En photo - De Lebel-sur-Quévillon à Montréal

Photo: Jacques Grenier

Le conflit de travail qui sévit à l'usine de Domtar à Lebel-sur-Quévillon, en Abitibi, se déplace à Montréal. Le syndicat de l'usine a loué un appartement pour trois mois près du centre-ville et enverra chaque semaine une poignée de membres pour manifester devant le siège social de l'entreprise.

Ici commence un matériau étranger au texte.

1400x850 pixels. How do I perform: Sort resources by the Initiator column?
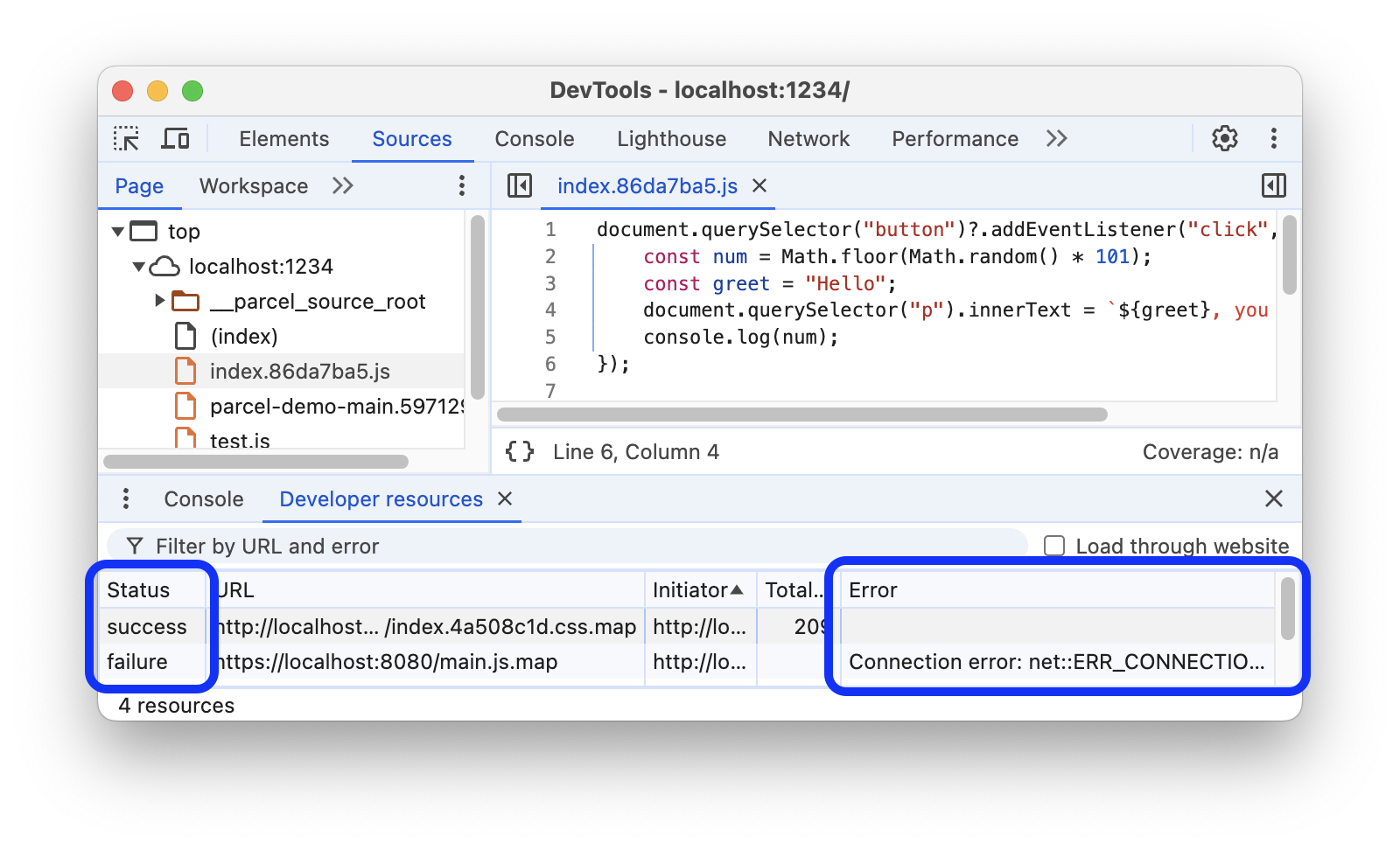tap(699, 589)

Frappée de plein fouet par une crise qui touche l'ensemble de l'industrie forestière, la compagnie a annoncé le 24 novembre qu'elle devait interrompre la production à l'usine de pâte en raison de «facteurs économiques défavorables». La section locale 1492 du Syndicat canadien des communications, de l'énergie et du papier (SCEP-FTQ) affirme qu'il s'agit d'un «lock-out déguisé», puisque la fermeture est survenue alors que les parties négociaient le renouvellement de la convention collective. Les pourparlers à l'usine, qui compte au total 425 employés, avancent à pas de tortue. Au coeur du litige figurent notamment les coûts de main-d'oeuvre. La municipalité, qui a vu le jour avec la construction de l'usine de Domtar dans les années 60, affiche une population de 3200 habitants.